Investors Should Never Try to Time the Markets

One of the topics I have written before many times is about investors trying to time the market.You can some of find those articles here and here and here and here. This strategy is never a good idea and always leads to investors losing out on returns. Investing in equity markets involves the risk of losing money due to a variety of factors outside of an investors’ control such as a stock becoming worthless when a company files for bankruptcy. However there is another risk that is even worse.And that is investors’ reacting to their own emotions. For example, when markets are in correction mode, some investors get scared and sell out their holdings fearing further losses. Such investors hope to get back into the market after further declines and usually try to identify the bottom and buy back their stocks in order to amplify their returns. However the chances of executing such a maneuver for any human is almost zero. This is because it is not easy to spot the bottom and also there are not many people who will be brave enough to buy when the whole market is crashing day after day. So the idea of timing the market fails every time.
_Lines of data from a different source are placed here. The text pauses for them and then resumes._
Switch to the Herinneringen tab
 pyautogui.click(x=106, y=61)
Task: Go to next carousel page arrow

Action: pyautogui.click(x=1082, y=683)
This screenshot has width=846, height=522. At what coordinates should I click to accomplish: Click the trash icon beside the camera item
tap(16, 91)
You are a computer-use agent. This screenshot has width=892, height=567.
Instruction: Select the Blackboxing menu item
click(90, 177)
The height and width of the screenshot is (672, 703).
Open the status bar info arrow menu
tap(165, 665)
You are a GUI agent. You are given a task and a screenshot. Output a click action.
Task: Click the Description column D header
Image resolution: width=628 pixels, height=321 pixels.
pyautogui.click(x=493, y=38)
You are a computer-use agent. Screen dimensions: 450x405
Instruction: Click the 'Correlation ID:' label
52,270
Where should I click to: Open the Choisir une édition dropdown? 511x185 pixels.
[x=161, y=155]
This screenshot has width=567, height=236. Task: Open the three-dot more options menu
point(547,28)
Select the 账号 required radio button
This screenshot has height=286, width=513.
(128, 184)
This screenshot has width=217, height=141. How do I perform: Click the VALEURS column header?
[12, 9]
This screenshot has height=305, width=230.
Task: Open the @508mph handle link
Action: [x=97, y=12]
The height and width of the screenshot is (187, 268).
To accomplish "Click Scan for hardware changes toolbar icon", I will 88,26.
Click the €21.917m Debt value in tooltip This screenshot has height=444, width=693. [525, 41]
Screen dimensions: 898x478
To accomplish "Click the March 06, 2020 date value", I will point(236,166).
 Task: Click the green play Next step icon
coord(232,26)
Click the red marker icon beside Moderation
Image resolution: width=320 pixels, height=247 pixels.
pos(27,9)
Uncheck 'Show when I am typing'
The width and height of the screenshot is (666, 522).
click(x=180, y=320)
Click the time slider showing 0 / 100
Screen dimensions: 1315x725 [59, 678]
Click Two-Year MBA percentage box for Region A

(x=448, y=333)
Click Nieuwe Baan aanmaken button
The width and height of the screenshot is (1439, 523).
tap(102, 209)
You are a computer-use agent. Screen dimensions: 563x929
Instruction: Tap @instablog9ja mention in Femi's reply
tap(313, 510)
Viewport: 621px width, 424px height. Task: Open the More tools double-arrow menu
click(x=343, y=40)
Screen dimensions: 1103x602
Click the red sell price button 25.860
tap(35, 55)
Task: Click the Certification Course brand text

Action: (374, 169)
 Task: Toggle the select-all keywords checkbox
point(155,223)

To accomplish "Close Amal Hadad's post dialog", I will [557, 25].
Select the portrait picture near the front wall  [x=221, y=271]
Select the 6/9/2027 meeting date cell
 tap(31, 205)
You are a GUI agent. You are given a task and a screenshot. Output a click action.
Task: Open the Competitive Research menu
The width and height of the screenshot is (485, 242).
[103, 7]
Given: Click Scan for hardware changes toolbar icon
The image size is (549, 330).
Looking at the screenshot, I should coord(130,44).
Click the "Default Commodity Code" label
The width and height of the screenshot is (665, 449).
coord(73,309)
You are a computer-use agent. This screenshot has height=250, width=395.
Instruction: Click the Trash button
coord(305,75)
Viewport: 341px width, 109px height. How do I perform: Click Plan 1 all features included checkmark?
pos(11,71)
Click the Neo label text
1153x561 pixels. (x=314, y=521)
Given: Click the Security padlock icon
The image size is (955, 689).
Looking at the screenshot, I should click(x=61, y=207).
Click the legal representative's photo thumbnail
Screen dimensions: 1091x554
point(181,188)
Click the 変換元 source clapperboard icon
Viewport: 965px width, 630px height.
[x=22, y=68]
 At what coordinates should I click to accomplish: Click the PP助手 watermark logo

Stephanie Flanders of JPMorgan Asset Management, UK talked about the danger of timing the market in a recent article. From the article:

Don’t try to time the market

We’re all human, so when the market slumps, it’s easy to make decisions based on emotion, rather than fact. But returns on the S&P 500 index from the last 20 years show that six of the 10 best days in the stock market occurred within two weeks of the worst 10 days.

If you sold US stocks after the market took a tumble in October 2014 your return for the year would have been just 2.4 per cent. If you stayed in until the market dipped again in mid-December, your return was a much healthier 8.85 per cent.

But the last two weeks of 2014 were among the strongest of all for the US market. The annual return for investors who stuck it out to 31 December was nearly 14 per cent.

Source: Four themes and three rules that matter most for Isa season, Mar 5, 2015, Money Observer

We can also see the problems with timing the market using the example of the DAX, the German benchmark index. The DAX plunged to as low as 8,354 last October. This month it reached a record high of 11,600 and closed at 11,550 on Friday. This year alone the index is up more than 15%. So anyone who panicked in October and sold out their German holdings missed the huge rally since then. It is unlikely that those that sold in October got back in time to catch the upside move. In September 2011 the DAX index was under 5,000. From that level it has more than doubled now. It went down as low as 3,588 during the global financial crisis in 2009.

Timing the market also adversely impacts the lost returns due to the effects of dividend reinvestments. For instance, when one sells out their stocks, they lose out on the dividends that they would have received and if they reinvest those dividends the also lose out again on the opportunity to pick up additional shares cheap when prices are low.

So instead of trying to time the equity markets investors should have a long-term horizon and buy-and-hold high quality stocks. This strategy will not only lead to higher returns but also one can go to sleep peacefully at without the stress and worry about day to day market movements.

Some of the companies that investors can consider for long-term investment are: Unilever NV (UN), Nestle SA (NSRGY), Safran SA (SAFRY), DBS Group Holdings Ltd (DBSDY), Diageo PLC (DEO), Westpac Banking Corp (WBK), Nordea Bank AB (NRBAY), Colgate-Palmolive Co (CL), British American Tobacco PLC(BTI), etc.